The SCPC <NUM> is a non-latching and self-recovering circuit. In this regard, turning off power on the VBUS <NUM> allows the temperature of the thermistor to decrease, thereby increasing the resistance of the thermistor. The increase of resistance within the thermistor may cause the voltage divider (i.e., resistor <NUM> and thermistor <NUM>) to generate a voltage at junction <NUM> which turns MOSFET <NUM> back on. Turning the MOSFET <NUM> back on may result in power again being delivered to the VBUS <NUM>. The MOSFET <NUM> may remain on until the heat generated by the short circuited VBUS <NUM> again causes the resistance of the thermistor to decrease to a point where the voltage supplied to the MOSFET is unable to keep the MOSFET <NUM> on. This cycle of the MOSFET <NUM> turning on and off as a result of the temperature and resistance of the thermistor rising and falling may continue indefinitely.
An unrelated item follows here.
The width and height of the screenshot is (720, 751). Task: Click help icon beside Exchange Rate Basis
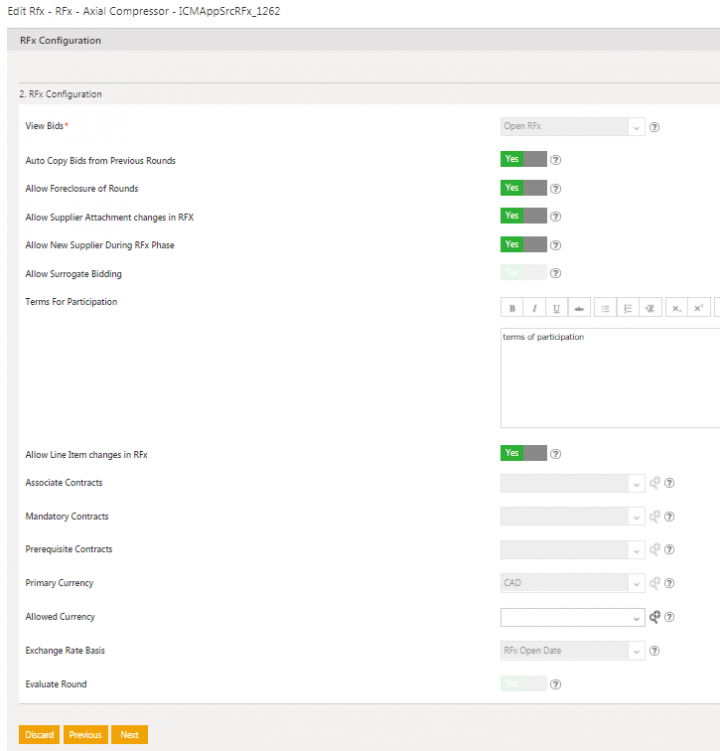point(655,651)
In some instances, upon a short circuit event occurring on the VBUS, the VBUS may not sustain full voltage, such as 5V, or more or less. The reduced voltage on VBUS may provide the divider with a lower voltage, thereby allowing the voltage across <NUM> to be lower. As such, the MOSFET may turn off when the thermistor <NUM> is at a lower voltage, than if full voltage was provided to the voltage divider.
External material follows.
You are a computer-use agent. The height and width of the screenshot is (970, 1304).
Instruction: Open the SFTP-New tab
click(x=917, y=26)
In some instances, a controller or other such processor may monitor the voltage at junction <NUM>. For instance, an electronic device which is connected to UFP <NUM> may receive a temperature sense signal line (T_sns, shown in <FIG>,) which provides the voltage of the voltage divider formed by resistor <NUM> and thermistor <NUM>. Based on the voltage, the electronic device may be able to determine the resistance and temperature of the thermistor <NUM>. For example, and as shown in <FIG>, resistor <NUM> and thermistor <NUM> are powered by VBUS, which may provide a regulated voltage of 5V, or more or less, through diode <NUM>. The voltage drop on thermistor <NUM> and at junction <NUM> is a function of temperature of the thermistor <NUM>. Thus, depending on the voltage of the T_sns signal line at junction <NUM>, the temperature and voltage of the thermistor <NUM> may be determined. This temperature and voltage information may be used for diagnostic and monitoring purposes to provide warnings or to take action upon the temperature rising or voltage falling outside a threshold value.

While the examples described above primarily relate to USB Type-C connector systems, it should be understood that the power line short circuit protection circuit may be implemented in any of a number of connector systems which provide power over a supply line based on the detection of a particular voltage on another line of the system.

Claim 1:
A system, comprising:
a first port (<NUM>) having a first set of pins (<NUM>, <NUM>, <NUM>);
a second port (<NUM>) having a second set of pins (<NUM>, <NUM>, <NUM>), wherein the second port (<NUM>) is configured to electrically connect to the first port (<NUM>) via one or more electrical connections between the first set of pins and the second set of pins;
a power supply line (<NUM>) extending from a second pin in the second port (<NUM>),
a power supply for providing a voltage to a first configuration channel line at a first pin in the first port (<NUM>), wherein the first pin in the first port is connected to the first pin in the second port (<NUM>) and the first pin in the second port (<NUM>) is connected to a second configuration line (<NUM>, <NUM>);
a first resistor (<NUM>; <NUM>) connected to the second configuration channel line (<NUM>; <NUM>);
a short circuit protection circuit (<NUM>) connected to the second port (<NUM>) comprising:
a voltage divider connected to a junction point (<NUM>) on the second configuration channel line (<NUM>, <NUM>) and comprising a second resistor (<NUM>) and a thermistor (<NUM>), wherein the thermistor is connected to a ground line (<NUM>); and
a field effect transistor (<NUM>), FET, connected to the first resistor (<NUM>; <NUM>); and
a controller (<NUM>) configured to detect the voltage on the first configuration channel line at the first pin in the first port (<NUM>), wherein when the controller (<NUM>) detects a voltage on the first pin in the first port being above a threshold value, the controller triggers power delivery on the power supply line (<NUM>).